According to the Department of Health and Mental Hygiene, a single street cart grilling meat over charcoal creates as much particulate pollution as a diesel truck driving 3,500 miles from New York to Denver and back. Allegedly, 20% of New York City's particulate pollution comes from commercial charbroiling operations (including conventional restaurants).

"We know that New Yorkers care deeply about this issue," Deputy Health Commissioner Corinne Schiff testified at a hearing. "We frequently receive complaints from residents about smoke and odor coming from mobile food carts and trucks."

Love the Smell of Chicken in the Morning

And therein lies the problem. Not the danger of inhaling particulates from a street grill, but the nuisance of such operations.

Here's how The Gothamist website led off its story on the issue:

"It's a New York City right of passage to bear the Eau du Street Meat scent after walking through a plume of scorched chicken grease on a Midtown sidewalk."

That captures the controversy in a single sentence: What bothers people isn't some threat to their health, but the inconvenience of the smoke and the smells.

Consider second-hand smoke as a parallel. These days, most states not only prohibit smokers from puffing away inside a building, they're not even allowed to stand outside a doorway with a cigarette. In my state, for example, you need to stand 30 feet from an entryway or window if you plan to light up outdoors. Any night of the week, you can see people huddled in the rain around the corner from bars and restaurants, sucking down a quick smoke before they get totally soaked.
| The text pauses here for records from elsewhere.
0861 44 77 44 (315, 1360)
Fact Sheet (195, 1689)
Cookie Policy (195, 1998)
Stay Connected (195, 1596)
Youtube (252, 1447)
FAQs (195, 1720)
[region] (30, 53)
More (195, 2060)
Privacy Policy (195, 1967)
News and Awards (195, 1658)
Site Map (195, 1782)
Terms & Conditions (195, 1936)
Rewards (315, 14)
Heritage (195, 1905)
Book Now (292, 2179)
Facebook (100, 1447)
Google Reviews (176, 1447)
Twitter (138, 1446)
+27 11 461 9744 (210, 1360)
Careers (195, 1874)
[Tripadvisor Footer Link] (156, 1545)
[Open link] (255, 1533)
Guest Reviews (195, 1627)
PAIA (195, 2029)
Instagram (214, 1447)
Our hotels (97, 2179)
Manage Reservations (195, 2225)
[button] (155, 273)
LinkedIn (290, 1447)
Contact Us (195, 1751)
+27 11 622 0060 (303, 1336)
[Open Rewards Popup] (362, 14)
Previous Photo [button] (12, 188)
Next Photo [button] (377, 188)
Is there a danger to one's health from walking into a building where a smoker is standing closer than 30 feet? Of course not. It's the aesthetics of smelling cigarette smoke that people object to, and likewise, it's the odor of grilled meat that causes New Yorkers to start squawking.

Truth is, most food vendors won't be affected if New York cracks down on charcoal grilling. Vendors who operate the food trucks found all over the city use propane-powered grills.
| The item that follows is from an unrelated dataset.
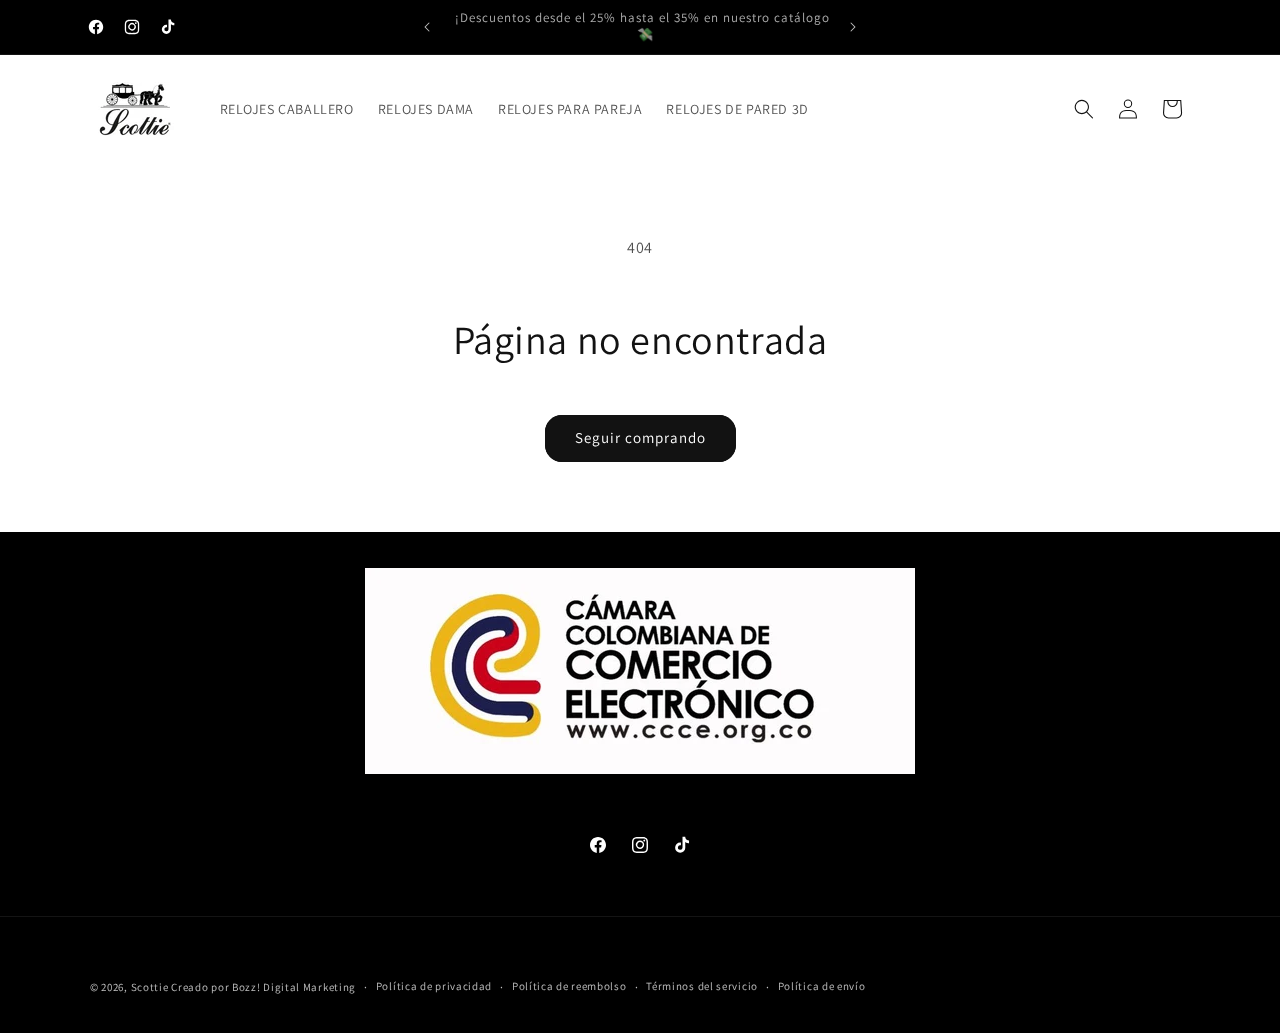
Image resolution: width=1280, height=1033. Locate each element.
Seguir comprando (640, 437)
And of all the issues New Yorkers could rightly complain about (reckless cabbies, piles of trash on the sidewalk on garbage day, hustlers, muggers and pickpockets who make a living ripping people off) the smell of grilled chicken is pretty far down the list.
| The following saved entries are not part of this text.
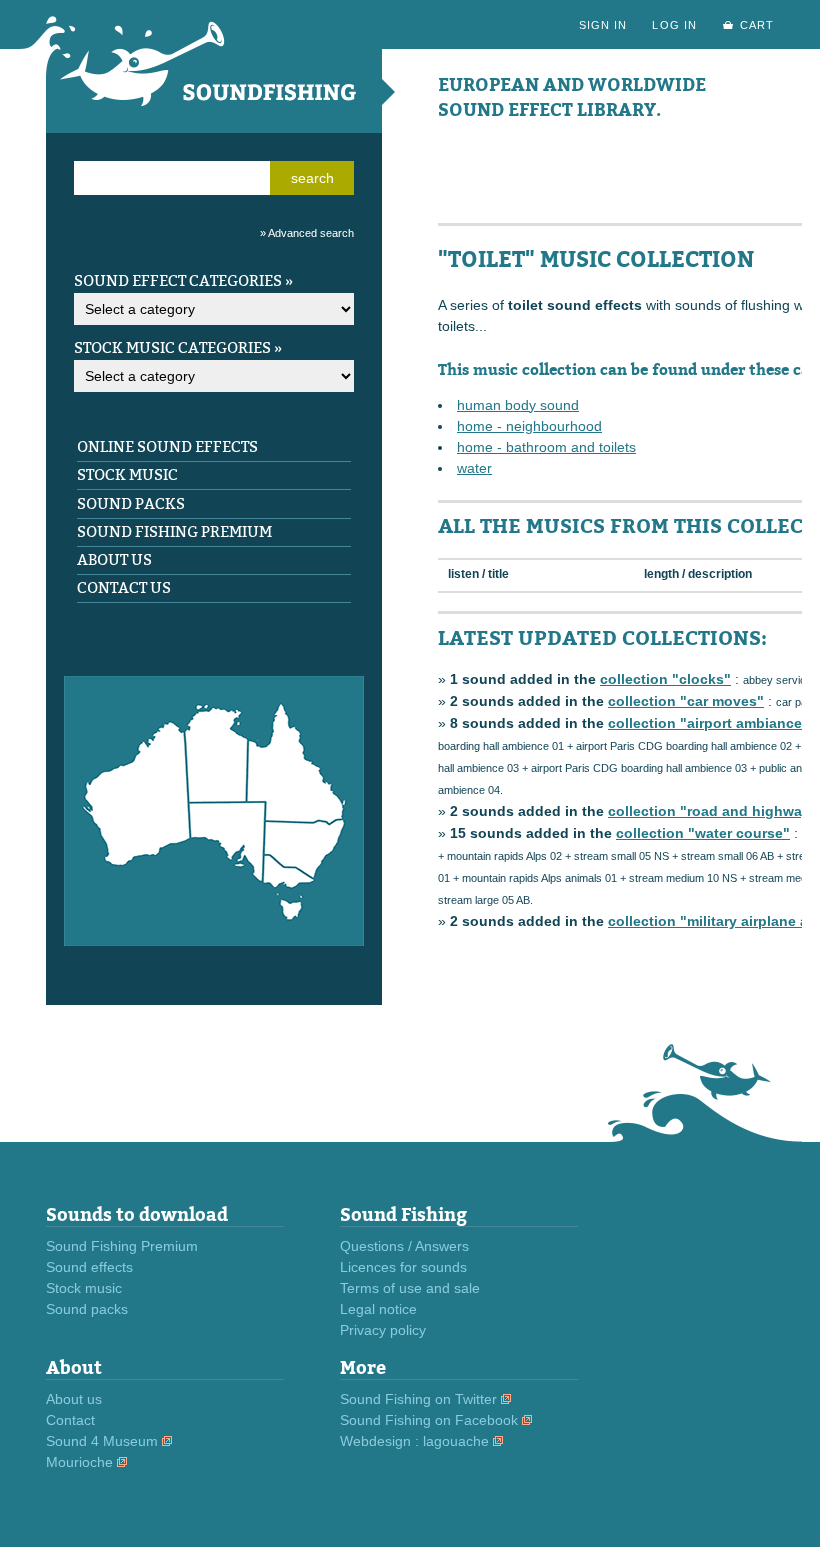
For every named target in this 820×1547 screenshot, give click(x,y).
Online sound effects (167, 447)
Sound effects (89, 1267)
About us (114, 560)
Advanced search (311, 233)
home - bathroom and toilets (546, 447)
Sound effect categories (178, 281)
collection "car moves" (686, 701)
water (474, 468)
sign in (603, 25)
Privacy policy (383, 1330)
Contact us (124, 588)
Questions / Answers (404, 1246)
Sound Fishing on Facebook (429, 1420)
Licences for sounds (403, 1267)
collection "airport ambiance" (708, 723)
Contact (70, 1420)
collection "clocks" (665, 679)
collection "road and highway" (712, 811)
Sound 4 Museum (102, 1441)
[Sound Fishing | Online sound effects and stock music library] (214, 128)
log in (674, 25)
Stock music (127, 475)
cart (757, 25)
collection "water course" (703, 833)
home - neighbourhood (529, 426)
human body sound (518, 405)
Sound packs (131, 504)
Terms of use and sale (410, 1288)
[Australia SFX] (214, 941)
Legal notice (378, 1309)
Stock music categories (172, 348)
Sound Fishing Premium (174, 532)
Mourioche (79, 1462)
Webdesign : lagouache (414, 1441)
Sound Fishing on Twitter (418, 1399)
I used to live in Manhattan, and I guess it has to be chalked up to one of the incongruities of modern life that New Yorkers can step over a homeless person sleeping on a subway grate without even a momentary concern, but if a guy is cooking chicken on the sidewalk?

Something's gotta be done about that!

The opinions expressed in this commentary are those of Dan Murphy, a veteran journalist and columnist.